↓

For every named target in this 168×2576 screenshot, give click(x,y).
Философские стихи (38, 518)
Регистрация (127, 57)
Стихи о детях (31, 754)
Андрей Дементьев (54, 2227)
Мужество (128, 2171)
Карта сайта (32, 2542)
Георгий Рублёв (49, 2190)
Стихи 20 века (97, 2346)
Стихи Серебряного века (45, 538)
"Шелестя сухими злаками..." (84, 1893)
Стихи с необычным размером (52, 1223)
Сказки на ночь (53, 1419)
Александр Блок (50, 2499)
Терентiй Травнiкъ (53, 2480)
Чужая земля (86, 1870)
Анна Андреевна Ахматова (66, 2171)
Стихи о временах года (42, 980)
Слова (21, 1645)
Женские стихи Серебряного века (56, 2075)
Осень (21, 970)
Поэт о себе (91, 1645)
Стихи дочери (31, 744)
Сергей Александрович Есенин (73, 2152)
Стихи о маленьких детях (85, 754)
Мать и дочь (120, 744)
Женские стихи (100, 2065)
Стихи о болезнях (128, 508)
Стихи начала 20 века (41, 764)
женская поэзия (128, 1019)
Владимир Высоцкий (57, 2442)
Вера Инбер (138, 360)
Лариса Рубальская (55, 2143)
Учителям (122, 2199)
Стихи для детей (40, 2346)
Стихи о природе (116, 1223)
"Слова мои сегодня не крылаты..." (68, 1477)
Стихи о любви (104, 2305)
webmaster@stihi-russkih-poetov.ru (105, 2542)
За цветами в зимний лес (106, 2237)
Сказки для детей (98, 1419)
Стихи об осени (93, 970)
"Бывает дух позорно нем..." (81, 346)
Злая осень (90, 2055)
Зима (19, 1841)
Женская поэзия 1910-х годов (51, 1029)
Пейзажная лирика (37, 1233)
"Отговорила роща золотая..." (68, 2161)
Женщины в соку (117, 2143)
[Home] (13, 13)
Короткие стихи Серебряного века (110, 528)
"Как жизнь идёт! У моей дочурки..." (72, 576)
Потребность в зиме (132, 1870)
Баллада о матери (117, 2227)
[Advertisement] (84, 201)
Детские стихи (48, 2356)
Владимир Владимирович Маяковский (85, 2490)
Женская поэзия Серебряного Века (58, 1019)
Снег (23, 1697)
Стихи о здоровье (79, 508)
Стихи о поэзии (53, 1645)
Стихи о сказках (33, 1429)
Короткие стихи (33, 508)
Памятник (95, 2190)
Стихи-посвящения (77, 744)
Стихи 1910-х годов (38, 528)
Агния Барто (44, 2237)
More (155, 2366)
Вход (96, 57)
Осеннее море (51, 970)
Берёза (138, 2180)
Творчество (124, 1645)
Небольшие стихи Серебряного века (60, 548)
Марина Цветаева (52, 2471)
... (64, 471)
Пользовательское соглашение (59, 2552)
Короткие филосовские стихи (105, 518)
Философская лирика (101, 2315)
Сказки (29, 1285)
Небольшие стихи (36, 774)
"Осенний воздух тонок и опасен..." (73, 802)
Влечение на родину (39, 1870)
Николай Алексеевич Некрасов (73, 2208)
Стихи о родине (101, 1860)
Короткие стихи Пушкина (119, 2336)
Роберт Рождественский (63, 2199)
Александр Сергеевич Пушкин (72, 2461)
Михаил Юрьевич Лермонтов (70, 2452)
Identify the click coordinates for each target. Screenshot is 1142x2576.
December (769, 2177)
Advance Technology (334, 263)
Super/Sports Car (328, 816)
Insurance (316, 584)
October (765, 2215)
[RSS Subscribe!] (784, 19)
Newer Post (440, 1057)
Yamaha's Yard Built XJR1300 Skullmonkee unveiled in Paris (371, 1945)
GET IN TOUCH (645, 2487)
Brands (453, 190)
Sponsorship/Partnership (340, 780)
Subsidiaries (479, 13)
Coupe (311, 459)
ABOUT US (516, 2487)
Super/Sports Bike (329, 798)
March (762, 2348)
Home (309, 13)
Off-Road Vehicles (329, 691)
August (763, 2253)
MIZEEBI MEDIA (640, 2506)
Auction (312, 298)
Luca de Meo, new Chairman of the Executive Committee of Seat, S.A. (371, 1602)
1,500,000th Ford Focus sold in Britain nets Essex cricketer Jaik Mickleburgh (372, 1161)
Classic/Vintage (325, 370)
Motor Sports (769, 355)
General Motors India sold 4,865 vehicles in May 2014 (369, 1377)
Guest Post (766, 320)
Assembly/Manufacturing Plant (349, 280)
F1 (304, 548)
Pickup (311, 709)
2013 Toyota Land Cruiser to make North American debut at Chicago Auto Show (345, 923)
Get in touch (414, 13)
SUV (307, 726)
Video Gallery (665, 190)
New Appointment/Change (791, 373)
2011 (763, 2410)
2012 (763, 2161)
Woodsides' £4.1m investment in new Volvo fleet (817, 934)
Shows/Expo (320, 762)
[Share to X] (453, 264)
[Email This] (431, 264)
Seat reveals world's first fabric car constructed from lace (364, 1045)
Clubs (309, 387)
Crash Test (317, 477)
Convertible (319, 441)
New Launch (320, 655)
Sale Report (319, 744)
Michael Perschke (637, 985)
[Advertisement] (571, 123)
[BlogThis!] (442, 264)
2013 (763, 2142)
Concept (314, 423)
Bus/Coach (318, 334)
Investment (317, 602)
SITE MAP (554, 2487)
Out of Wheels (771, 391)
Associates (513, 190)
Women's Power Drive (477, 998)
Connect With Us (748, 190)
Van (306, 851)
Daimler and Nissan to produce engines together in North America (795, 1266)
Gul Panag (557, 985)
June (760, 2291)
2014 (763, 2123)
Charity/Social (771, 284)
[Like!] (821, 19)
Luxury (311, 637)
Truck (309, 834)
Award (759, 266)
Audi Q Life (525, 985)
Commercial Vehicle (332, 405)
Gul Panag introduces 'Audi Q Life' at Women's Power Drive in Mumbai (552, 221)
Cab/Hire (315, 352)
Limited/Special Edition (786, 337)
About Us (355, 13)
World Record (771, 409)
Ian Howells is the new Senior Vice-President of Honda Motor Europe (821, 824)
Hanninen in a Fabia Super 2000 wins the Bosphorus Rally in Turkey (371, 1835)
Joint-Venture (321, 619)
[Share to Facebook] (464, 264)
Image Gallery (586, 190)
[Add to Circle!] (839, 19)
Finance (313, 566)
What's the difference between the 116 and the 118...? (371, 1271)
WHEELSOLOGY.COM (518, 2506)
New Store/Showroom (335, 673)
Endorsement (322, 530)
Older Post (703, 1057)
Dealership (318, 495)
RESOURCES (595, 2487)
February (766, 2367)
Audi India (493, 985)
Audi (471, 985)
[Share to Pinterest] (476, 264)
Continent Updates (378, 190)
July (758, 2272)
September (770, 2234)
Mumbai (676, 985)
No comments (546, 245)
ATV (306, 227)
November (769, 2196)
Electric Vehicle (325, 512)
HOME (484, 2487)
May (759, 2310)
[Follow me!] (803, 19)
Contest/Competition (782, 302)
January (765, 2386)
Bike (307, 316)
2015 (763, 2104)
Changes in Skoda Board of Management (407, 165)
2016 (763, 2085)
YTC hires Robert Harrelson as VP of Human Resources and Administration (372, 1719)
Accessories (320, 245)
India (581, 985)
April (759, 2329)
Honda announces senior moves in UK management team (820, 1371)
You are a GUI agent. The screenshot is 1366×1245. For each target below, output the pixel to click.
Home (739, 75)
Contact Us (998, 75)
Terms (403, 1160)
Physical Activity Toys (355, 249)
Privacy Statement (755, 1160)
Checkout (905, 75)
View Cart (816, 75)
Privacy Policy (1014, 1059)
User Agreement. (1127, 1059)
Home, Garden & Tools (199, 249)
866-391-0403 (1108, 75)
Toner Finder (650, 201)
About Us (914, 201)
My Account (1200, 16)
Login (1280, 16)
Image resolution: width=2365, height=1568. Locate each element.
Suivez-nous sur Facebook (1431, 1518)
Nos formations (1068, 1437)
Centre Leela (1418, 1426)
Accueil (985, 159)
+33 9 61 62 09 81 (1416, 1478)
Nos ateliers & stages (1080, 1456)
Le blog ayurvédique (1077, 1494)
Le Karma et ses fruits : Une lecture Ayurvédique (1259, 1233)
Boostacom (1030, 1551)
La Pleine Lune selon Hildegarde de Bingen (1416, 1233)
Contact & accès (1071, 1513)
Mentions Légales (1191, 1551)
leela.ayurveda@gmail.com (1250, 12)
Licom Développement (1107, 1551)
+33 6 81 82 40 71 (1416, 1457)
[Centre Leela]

↑

Assignment: An exact number is called for here: how many lines across the records contain the word "Seat". Nothing else belongs in the answer.

Answer area: 2